Bagi sebagian individu, pacaran saja dianggap tidak cukup untuk mengenal sifat dan karakter asli pasangan sebelum memutuskan untuk menikah. Apakah kumpul kebo dapat menjadi solusinya?
Kumpul kebo atau yang kerapkali dikenal dengan istilah kohabitasi, selalu menjadi subjek obrolan yang ngeri-ngeri sedap di antara netizen Indonesia. Terlebih, topik semacam itu masih dipandang tabu dan bertabrakan dengan norma agama serta budaya ketimuran.
Tak banyak orang yang berani mengulas tema hangat itu secara terbuka. Namun, sebuah kicauan selebritas Twitter belum lama ini berhasil menarik atensi netizen +62 yang budiman. Reaksinya beragam, baik yang pro maupun yang kontra.
Religious considerations aside, do you think kumpul kebo is necessary before deciding to get married with your partner?— Aurelia V (@senjatanuklir) November 30, 2022
Dalam kicauannya itu, Aurelia bertanya-tanya kepada para pengikutnya, "Di luar pertimbangan mengenai agama, apakah kumpul kebo diperlukan sebelum kalian memutuskan buat menikahi pasangan?"
Menyikapi teka-teki itu, sebagian besar netizen mengatakan, kumpul kebo tidak dibutuhkan. Mereka menganggap bahwa kohabitasi tidak seirama dengan norma agama dan budaya bangsa, sehingga tak pantas dipraktikkan. Bagi mereka, masih banyak cara lain yang lebih aman untuk mempersiapkan bahtera rumah tangga.
Meski sama-sama dilahirkan dari rahim budaya ketimuran, ternyata ada banyak kalangan yang menganggap sebaliknya. Mereka menilai, kumpul kebo sangatlah dibutuhkan untuk memahami pasangan lebih dalam sebelum menuju pelaminan.
Kubu yang pro menilai bahwa kohabitasi menjadi cara yang ideal untuk mengenal sifat, karakter, dan kebiasaan pasangan, yang mana hal itu sukar dilakukan kalau sebatas berpacaran secara konvensional alias tak tinggal serumah. Hambatan itu muncul lantaran intensitas komunikasi serta pertemuan yang kurang memadai.

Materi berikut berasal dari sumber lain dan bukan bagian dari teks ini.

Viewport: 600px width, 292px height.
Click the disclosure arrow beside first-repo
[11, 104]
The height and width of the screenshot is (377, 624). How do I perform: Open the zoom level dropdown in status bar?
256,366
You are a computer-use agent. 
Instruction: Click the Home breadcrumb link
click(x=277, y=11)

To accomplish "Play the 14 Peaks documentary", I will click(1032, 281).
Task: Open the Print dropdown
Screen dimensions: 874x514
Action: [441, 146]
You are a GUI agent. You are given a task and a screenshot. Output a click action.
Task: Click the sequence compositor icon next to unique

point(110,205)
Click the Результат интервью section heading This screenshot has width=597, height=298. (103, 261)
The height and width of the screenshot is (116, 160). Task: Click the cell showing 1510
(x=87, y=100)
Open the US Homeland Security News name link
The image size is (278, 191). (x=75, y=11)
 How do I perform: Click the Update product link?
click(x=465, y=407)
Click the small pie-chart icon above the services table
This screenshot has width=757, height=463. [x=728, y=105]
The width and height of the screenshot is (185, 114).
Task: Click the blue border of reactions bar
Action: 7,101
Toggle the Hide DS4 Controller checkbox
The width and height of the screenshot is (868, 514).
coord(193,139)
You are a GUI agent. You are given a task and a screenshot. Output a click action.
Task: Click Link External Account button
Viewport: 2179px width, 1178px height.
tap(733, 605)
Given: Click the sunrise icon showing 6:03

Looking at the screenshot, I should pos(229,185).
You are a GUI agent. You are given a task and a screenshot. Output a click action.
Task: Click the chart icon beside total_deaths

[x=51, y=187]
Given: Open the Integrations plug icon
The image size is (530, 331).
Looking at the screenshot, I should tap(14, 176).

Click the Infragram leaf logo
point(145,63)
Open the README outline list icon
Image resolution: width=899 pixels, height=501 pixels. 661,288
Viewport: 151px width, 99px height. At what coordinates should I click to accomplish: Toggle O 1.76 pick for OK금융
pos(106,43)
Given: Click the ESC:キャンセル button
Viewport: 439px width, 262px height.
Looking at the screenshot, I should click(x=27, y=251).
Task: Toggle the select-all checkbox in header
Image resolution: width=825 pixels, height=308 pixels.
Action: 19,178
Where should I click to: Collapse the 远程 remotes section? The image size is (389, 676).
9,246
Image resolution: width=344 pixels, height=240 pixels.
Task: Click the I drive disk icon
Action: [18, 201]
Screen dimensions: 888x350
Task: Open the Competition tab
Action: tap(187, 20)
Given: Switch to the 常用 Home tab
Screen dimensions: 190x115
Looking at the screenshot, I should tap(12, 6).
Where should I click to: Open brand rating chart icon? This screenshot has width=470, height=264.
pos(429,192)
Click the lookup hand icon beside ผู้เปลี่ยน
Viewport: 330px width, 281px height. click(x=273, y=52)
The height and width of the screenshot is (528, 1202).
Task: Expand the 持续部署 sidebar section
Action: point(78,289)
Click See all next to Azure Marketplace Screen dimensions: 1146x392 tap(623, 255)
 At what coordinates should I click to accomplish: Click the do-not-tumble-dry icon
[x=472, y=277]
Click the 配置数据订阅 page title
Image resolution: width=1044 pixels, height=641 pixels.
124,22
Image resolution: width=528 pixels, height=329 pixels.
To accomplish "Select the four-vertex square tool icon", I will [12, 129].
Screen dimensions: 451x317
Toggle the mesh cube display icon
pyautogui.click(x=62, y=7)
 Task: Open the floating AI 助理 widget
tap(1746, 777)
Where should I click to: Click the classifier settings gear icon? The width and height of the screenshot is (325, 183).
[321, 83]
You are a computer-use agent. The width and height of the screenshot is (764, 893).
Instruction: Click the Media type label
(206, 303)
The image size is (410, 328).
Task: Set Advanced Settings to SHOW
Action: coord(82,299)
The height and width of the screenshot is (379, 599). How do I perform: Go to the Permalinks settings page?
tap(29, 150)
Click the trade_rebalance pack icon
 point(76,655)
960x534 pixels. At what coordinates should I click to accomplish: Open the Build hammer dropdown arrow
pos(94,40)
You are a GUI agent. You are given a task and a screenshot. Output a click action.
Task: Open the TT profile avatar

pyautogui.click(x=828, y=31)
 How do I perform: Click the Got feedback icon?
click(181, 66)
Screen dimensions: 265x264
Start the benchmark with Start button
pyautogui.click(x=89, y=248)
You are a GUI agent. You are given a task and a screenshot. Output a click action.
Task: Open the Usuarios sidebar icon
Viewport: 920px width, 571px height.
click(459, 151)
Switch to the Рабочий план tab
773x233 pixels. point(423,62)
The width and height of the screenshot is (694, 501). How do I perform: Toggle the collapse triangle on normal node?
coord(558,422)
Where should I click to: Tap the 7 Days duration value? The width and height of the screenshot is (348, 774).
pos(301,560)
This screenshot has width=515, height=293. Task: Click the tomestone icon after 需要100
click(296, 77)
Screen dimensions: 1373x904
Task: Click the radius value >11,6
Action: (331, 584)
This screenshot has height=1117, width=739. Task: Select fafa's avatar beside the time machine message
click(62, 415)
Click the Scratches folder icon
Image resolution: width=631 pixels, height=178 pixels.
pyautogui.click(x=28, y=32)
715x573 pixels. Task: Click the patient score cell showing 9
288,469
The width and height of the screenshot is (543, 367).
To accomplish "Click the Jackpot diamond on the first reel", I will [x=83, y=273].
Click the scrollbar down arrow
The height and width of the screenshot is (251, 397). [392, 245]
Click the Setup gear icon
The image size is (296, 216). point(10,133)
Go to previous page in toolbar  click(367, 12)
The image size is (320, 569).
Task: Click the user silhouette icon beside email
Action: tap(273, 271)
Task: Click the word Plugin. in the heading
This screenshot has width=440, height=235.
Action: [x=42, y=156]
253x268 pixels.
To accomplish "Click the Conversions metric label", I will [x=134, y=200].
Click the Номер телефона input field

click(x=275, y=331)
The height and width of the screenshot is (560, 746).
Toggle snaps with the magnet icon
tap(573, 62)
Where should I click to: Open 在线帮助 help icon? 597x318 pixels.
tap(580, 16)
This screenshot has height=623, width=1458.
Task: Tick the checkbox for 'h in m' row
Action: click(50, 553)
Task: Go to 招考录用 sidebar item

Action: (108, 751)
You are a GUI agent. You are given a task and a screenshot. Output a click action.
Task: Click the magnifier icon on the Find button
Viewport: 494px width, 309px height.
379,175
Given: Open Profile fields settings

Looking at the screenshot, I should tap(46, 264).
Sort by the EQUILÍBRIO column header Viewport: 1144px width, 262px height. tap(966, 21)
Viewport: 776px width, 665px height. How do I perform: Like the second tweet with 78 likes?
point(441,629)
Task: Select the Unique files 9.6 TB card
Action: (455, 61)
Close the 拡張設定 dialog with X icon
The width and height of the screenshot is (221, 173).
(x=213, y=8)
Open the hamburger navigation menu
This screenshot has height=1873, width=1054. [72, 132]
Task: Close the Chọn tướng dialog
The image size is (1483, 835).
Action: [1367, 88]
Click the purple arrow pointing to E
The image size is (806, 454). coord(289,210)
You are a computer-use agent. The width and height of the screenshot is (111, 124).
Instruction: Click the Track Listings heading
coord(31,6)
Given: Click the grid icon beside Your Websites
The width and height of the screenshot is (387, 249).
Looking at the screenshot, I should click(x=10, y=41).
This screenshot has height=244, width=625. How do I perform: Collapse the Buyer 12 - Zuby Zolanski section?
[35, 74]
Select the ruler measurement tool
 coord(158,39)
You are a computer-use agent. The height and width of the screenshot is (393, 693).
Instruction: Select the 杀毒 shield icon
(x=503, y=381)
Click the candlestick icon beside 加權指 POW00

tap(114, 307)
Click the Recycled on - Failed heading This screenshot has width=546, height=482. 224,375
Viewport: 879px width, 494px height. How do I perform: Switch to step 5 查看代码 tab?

Mereka merasa khawatir kalau ada sifat, karakter, serta kebiasaan pasangan yang tidak sejalan dengan prinsip dan standar yang mereka yakini. Seiring berjalannya waktu, menurut mereka, perkara remeh dalam kehidupan sehari-hari umumnya sulit ditoleransi dan bisa menjadi faktor pemicu keributan pada masa depan.
Selain itu, kohabitasi juga dipilih karena adanya rasa takut yang begitu besar akan risiko perceraian. Setidaknya itulah yang saya tangkap dari komentar netizen yang mendukung gaya hidup kumpul kebo.